3.2 OpenCL平台模型
OpenCL平台需要包含一个主处理器和一个或多个OpenCL设备。平台模型定义了host和device的角色,并且为device提供了一种抽象的硬件模型。一个device可以被划分成一个或多个计算单元,这些计算单元在之后能被分成一个或多个“处理单元”(processing elements)。具体的关系可见图3.1。
图3.1 OpenCL平台具有多个计算设备。每个计算设备都具有一个或多个计算单元。一个计算单元又由一个或多个处理元素(PEs)构成。系统中可以同时具有多个平台。例如,在一个系统中可以既有AMD的平台和Intel的平台。
平台模型是应用开发的重点,其保证了OpenCL代码的可移植性(在具有OpenCL能力的系统间)。即使只在一个系统中,这个系统也可以具有多个不同的OpenCL平台,这些平台可以被不同的应用所使用。平台模型的API允许一个OpenCL应用能够适应和选择对应的平台和计算设备,从而在相应平台和设备上运行应用。
应用可以使用OpenCL运行时API,选择对应提供商提供的对应平台。不过,平台上能指定和互动的设备,也只限于供应商提供的那些设备。例如,如果选择了A公司的平台,那么就不能使用B公司的GPU。不过,平台硬件并不需要由供应商独家提供。例如,AMD和Intel的实现可以使用其他公司的x86 CPU作为设备。
编程者写编写OpenCL C代码时,设备架构会被抽象成平台模型。供应商只需要将抽象的架构映射到对应的物理硬件上即可。平台模型定义了具有一组计算单元的设备,且每个计算单元的功能都是独立的。计算单元也可以划分成更多个处理单元。图3.1展示的就是这样的一种层级模型。举个例子,AMD Radeon R9 290X图形卡(device)包含44个向量处理器(计算单元)。每个计算单元都由4个16通道SIMD引擎,一共就有64个SIMD通道(处理单元)。Radeon R9 290X上每个SIMD通道都能处理一个标量指令。运行GPU设备能同时执行44x16x4=2816条指令。
3.2.1 平台和设备
clGetPlatformIDs()
这个API就是查找制定系统上的可用OpenCL平台的集合。在具体的OpenCL程序中,这个API一般会调用两次,用来查询和获取到对应的平台信息。第一次调用这个API需要传入num_platforms
作为数量参数,传入NULL作为平台参数。这样就能获取在该系统上有多少个平台可供使用。编程者可以开辟对应大小的空间(指针命名为platforms),来存放对应的平台对象(类型为 cl_platform_id)。第二次调用该API是,就可将platforms传入来获取对应数量的平台对象。平台查找完成后,使用clGetPlatformInfo()

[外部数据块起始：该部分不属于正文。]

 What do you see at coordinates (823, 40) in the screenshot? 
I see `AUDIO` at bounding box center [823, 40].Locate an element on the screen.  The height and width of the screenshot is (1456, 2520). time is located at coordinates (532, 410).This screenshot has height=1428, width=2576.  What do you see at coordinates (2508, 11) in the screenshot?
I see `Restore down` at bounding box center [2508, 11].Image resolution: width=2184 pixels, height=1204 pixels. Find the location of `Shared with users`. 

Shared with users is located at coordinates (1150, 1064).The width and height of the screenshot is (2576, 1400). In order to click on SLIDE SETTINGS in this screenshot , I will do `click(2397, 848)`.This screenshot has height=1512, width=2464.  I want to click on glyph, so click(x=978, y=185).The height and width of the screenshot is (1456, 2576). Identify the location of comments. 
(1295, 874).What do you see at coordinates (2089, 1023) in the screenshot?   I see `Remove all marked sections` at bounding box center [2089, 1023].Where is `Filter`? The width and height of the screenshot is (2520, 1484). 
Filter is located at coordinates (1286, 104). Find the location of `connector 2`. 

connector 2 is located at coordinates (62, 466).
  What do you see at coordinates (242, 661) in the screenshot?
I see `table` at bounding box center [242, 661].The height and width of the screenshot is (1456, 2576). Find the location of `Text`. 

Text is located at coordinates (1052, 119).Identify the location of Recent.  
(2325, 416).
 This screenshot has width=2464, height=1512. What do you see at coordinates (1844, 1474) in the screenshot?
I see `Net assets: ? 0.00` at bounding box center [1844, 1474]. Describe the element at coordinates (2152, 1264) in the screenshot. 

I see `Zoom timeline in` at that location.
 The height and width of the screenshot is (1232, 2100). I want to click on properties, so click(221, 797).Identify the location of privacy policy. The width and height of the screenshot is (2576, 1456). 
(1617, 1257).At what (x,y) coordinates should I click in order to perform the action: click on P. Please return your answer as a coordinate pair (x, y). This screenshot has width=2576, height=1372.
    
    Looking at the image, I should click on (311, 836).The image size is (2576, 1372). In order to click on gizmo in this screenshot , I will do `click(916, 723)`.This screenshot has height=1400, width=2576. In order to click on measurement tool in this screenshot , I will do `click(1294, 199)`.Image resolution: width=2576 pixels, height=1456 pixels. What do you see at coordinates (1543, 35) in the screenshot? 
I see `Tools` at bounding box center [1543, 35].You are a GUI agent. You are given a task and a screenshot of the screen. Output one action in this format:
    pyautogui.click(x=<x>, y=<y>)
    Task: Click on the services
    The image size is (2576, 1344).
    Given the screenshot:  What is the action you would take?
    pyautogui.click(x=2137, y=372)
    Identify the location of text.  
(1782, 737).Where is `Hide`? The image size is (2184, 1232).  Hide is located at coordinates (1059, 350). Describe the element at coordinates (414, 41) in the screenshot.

API可以查询对应供应商所提供的平台,然后决定使用哪个平台进行运行OpenCL程序。clGetPlatformIDs()
这个API需要在其他API之前调用,3.6节中可以从矢量相加的源码中进一步了解。
cl_int
clGetPlatformIDs(
cl_uint num_entries,
cl_platform_id *platforms,
cl_uint *num_platforms)
当平台确定好之后,下一步就是要查询平台上可用的设备了。clGetDeviceIDs()
API就是用来做这件事的,并且在使用流程上和clGetPlatformIDs()
很类似。clGetDeviceIDs()
多了平台对象和设备类型作为入参,不过也需要简单的三步就能创建device:第一,查询设备的数量;第二,分配对应数量的空间来存放设备对象;第三,选择期望使用的设备(确定设备对象)。device_type
参数可以将设备限定为GPU(CL_DEVICE_TYPE_GPU),限定为CPU(CL_DEVICE_TYPE_CPU),或所有设备(CL_DEVICE_TYPE_ALL),当然还有其他选项。这些参数都必须传递给clGetDeviceIDs()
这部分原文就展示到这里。